À Vienne, en 1873, éclate une crise financière qui atteint son maximum en 1874; aussitôt le nombre des suicides s'élève. De 141 en 1872, ils montent à 153 en 1873 et à 216 en 1874, avec une augmentation de 51 % par rapport à 1872 et de 41 % par rapport à 1873. Ce qui prouve bien que cette catastrophe est la seule cause de cet accroissement, c'est qu'il est surtout sensible au moment où la crise a été à l'état aigu, c'est-à-dire pendant les quatre premiers mois de 1874. Du 1er janvier au 30 avril on avait compté 48 suicides en 1871, 44 en 1872, 43 en 1873; il y en eut 73 en 1874. L'augmentation est de 70 %. La même crise ayant éclaté à la même époque à Francfort-sur-le-Mein y a produit les mêmes effets. Dans les années qui précèdent 1874, il s'y commettait en moyenne 22 suicides par an; en 1874, il y en eut 32, soit 45 % en plus.
On n'a pas oublié le fameux krach qui se produisit à la Bourse de Paris pendant l'hiver de 1882. Les conséquences s'en firent sentir non seulement à Paris, mais dans toute la France. De 1874 à 1886, l'accroissement moyen annuel n'est que de 2 %; en 1882, il est de 7 %. De plus, il n'est pas également réparti entre les différents moments de l'année, mais il a lieu surtout pendant les trois premiers mois, c'est-à-dire à l'instant précis où le krach s'est produit. À ce seul trimestre reviennent les 59 centièmes de l'augmentation totale. Cette élévation est si bien le fait de circonstances exceptionnelles que, non seulement on ne la rencontre pas en 1881, mais qu'elle a disparu en 1883, quoique cette dernière année ait, dans l'ensemble, un peu plus de suicides que la précédente:
/* +————————-+————-+—————————-+——————————+ | | 1881. | 1882. | 1883. | +————————-+————-+—————————-+——————————+ |Année totale | 6.741 | 7.213 (+ 7 %) | 7.267 | +————————-+————-+—————————-+——————————+ |Premier trimestre| 1.589 | 1.770 (+ 11 %) | 1.604 | +————————-+————-+—————————-+——————————+ */
Ce rapport ne se constate pas seulement dans quelques cas exceptionnels; il est la loi. Le chiffre des faillites est un baromètre qui reflète avec une suffisante sensibilité les variations par lesquelles passe la vie économique. Quand, d'une année à l'autre, elles deviennent brusquement plus nombreuses, on peut être assuré qu'il s'est produit quelque grave perturbation. De 1845 à 1869, il y a eu, à trois reprises, de ces élévations soudaines, symptômes de crises. Tandis que, pendant cette période, l'accroissement annuel du nombre des faillites est de 3,2 %, il est de 26 % en 1847, de 37 % en 1854, et de 20 % en 1861. Or, à ces trois moments, on constate également une ascension exceptionnellement rapide dans le chiffre des suicides. Tandis que, pendant ces 24 années, l'augmentation moyenne annuelle est seulement de 2 %, elle est de 17 % en 1847, de 8 % en 1854, de 9 % en 1861.

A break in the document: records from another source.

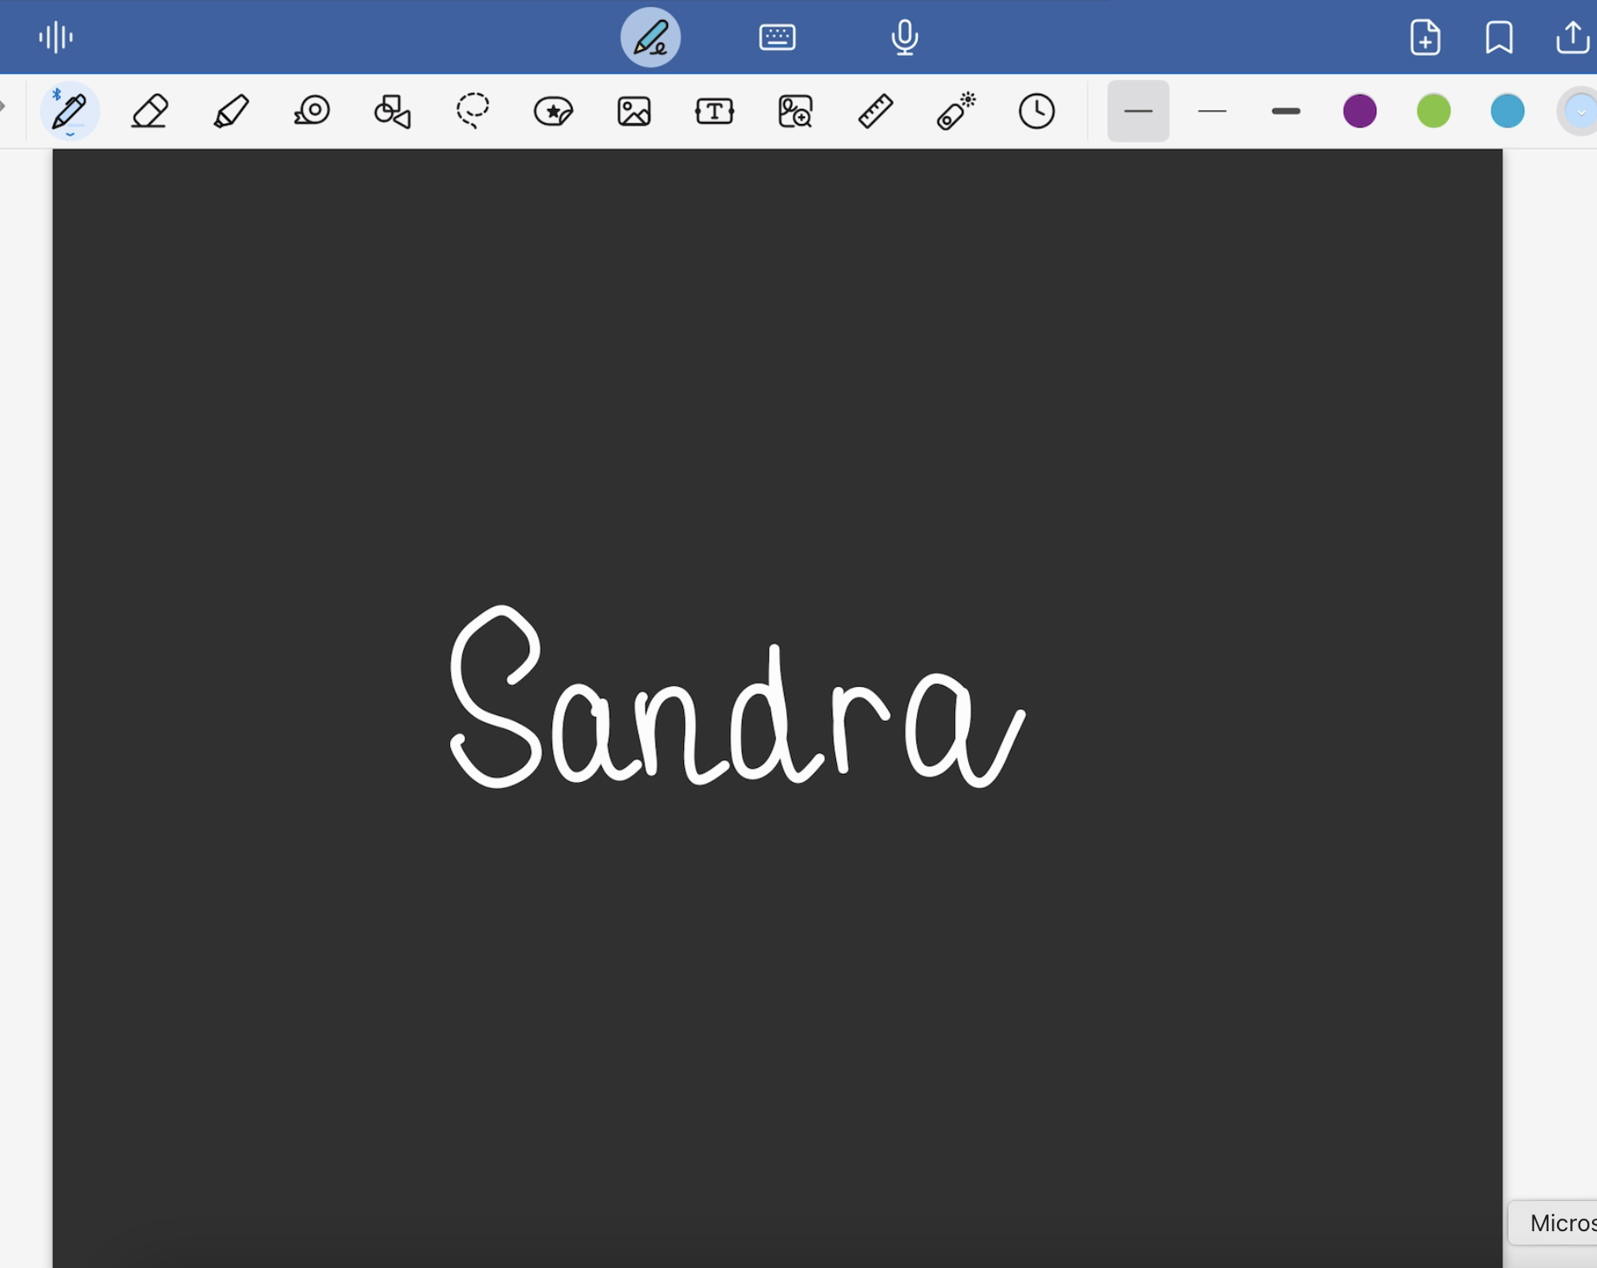Expand the collapsed sidebar arrow

pyautogui.click(x=3, y=106)
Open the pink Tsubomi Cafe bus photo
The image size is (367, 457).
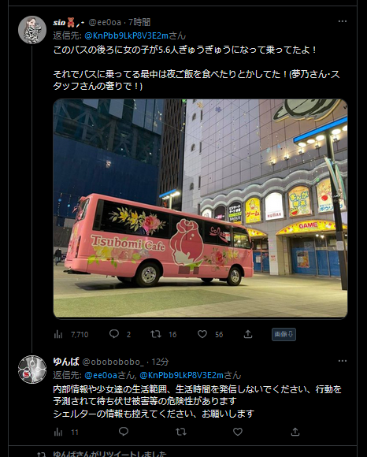tap(200, 208)
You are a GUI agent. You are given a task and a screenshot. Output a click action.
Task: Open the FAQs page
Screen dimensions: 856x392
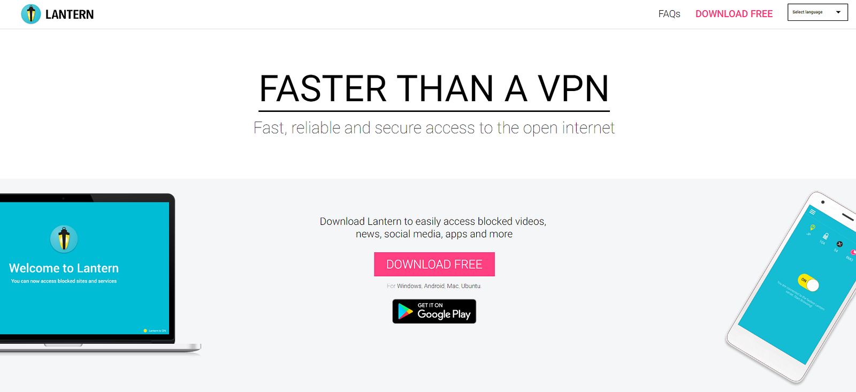[x=669, y=14]
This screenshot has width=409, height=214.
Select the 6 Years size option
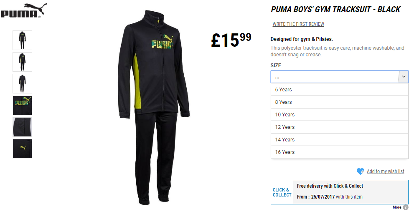tap(340, 90)
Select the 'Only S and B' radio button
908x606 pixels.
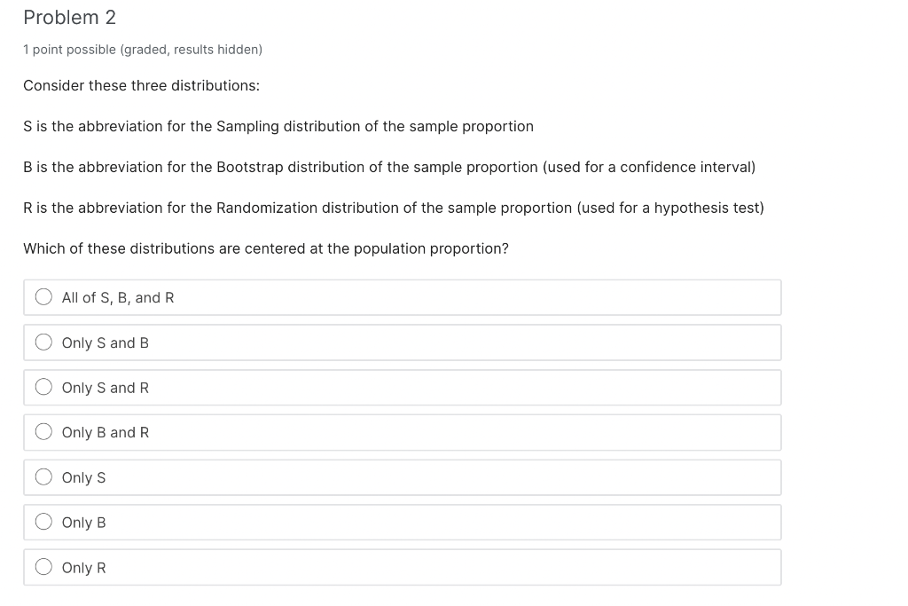(x=43, y=342)
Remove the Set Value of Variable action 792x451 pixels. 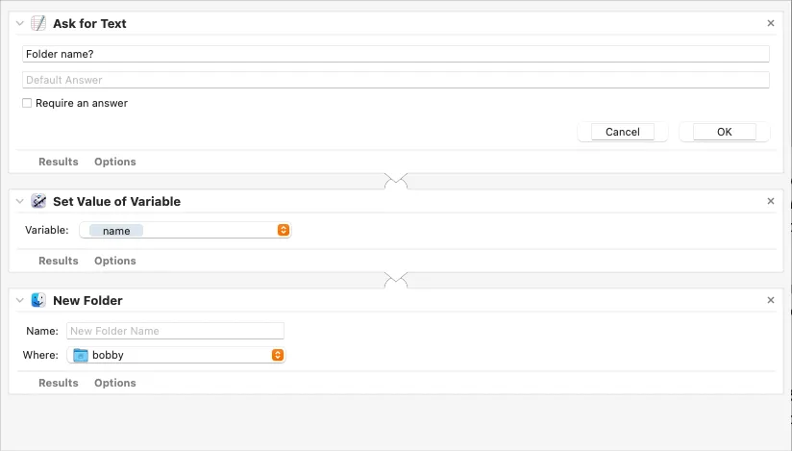(770, 201)
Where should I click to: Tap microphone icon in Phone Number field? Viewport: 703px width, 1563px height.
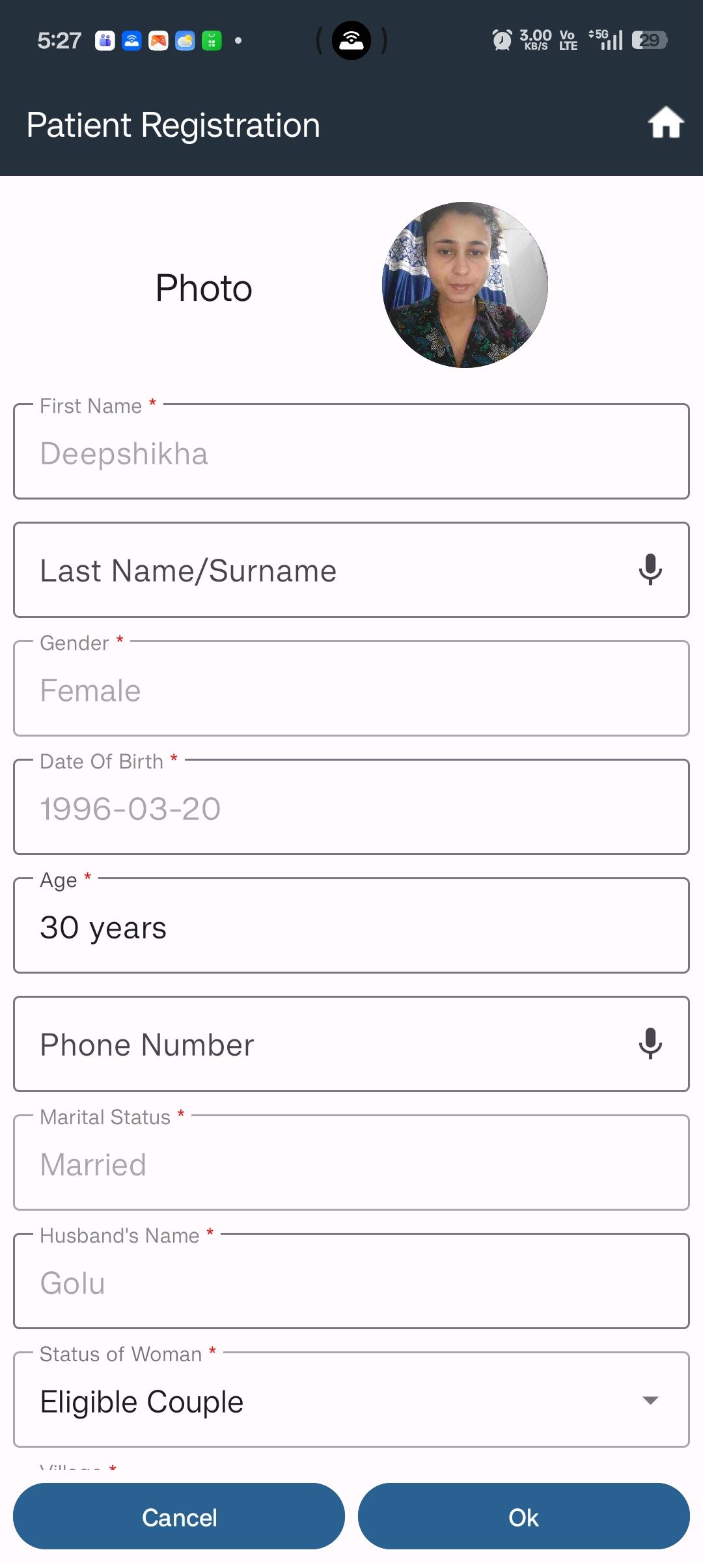[650, 1044]
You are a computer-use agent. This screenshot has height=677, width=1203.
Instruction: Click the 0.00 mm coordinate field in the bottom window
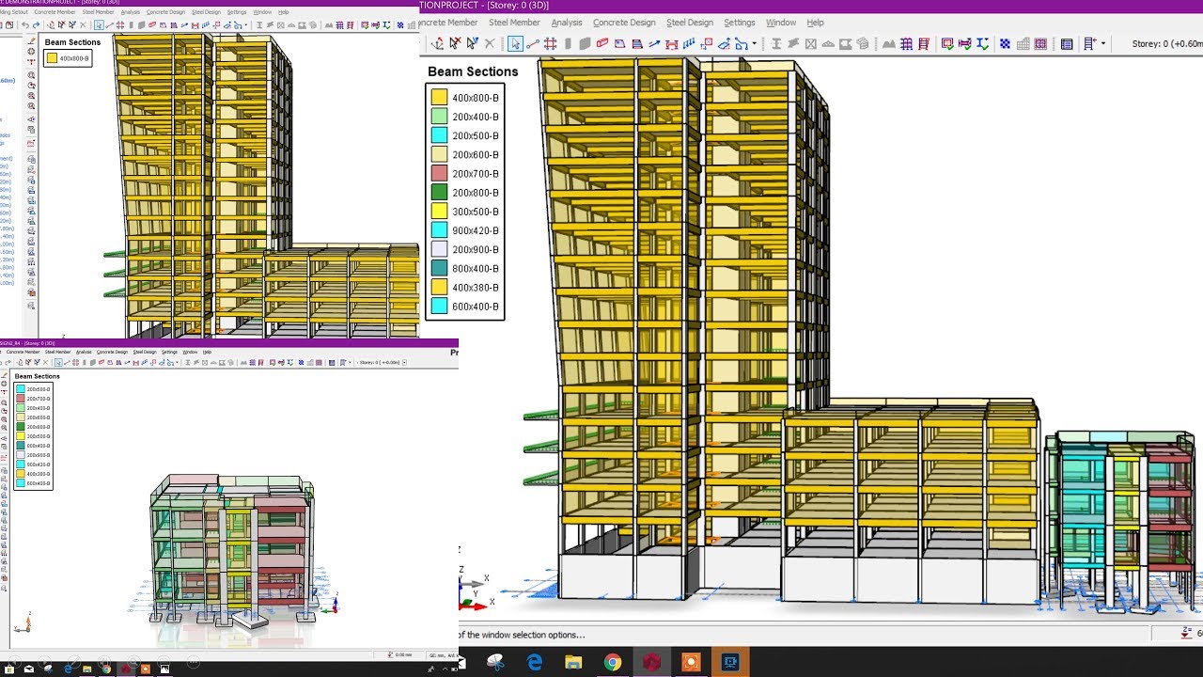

Mais à quoi ces crises doivent-elles leur influence? Est-ce parce que, en faisant fléchir la fortune publique, elles augmentent la misère? Est-ce parce que la vie devient plus difficile qu'on y renonce plus volontiers? L'explication séduit par sa simplicité; elle est d'ailleurs conforme à la conception courante du suicide. Mais elle est contredite par les faits.
En effet, si les morts volontaires augmentaient parce que la vie devient plus rude, elles devraient diminuer sensiblement quand l'aisance devient plus grande. Or si, quand le prix des aliments de première nécessité s'élève avec excès, les suicides font généralement de même, on ne constate pas qu'ils s'abaissent au-dessous de la moyenne dans le cas contraire. En Prusse, en 1850, le cours du blé descend au point le plus bas qu'il ait atteint pendant toute la période 1848-81; il était à 6 marcs 91 les 50 kilogrammes; cependant, à ce moment même, les suicides passent de 1.527, où ils étaient en 1849, à 1.736, soit une augmentation de 13 %, et ils continuent à s'accroître pendant les années 1851, 1852, 1853 quoique le bon marché persiste. En 1858-59, un nouvel avilissement se produit; néanmoins les suicides s'élèvent de 2.038 en 1857 à 2.126 en 1858, à 2.146 en 1859. De 1863 à 1866, les prix qui avaient atteint 11 marcs 04 en 1861 tombent progressivement jusqu'à 7 marcs 95 en 1864 et restent très modérés, pendant toute la période; les suicides, pendant ce même temps, augmentent de 17 % (2.112 en 1862, 2.485 en 1866)[247]. On observe en Bavière des faits analogues. D'après une courbe construite par Mayr[248] pour la période 1835-61, c'est pendant les années 1857-58 et 1858-59 que le prix du seigle a été le plus bas; or, les suicides qui, en 1857, n'étaient qu'au nombre de 286 montent à 329 en 1858, puis à 387 en 1859. Le même phénomène s'était déjà produit pendant les années 1848-50: le blé, à ce moment, avait été très bon marché comme dans toute l'Europe. Et cependant, malgré une diminution légère et provisoire, due aux événements politiques et dont nous avons parlé, les suicides se maintinrent au même niveau. On en comptait 217 en 1847, il y en avait encore 215 en 1848 et si, en 1849, ils descendirent un instant à 189, dès 1850, ils remontèrent et s'élevèrent jusqu'à 250.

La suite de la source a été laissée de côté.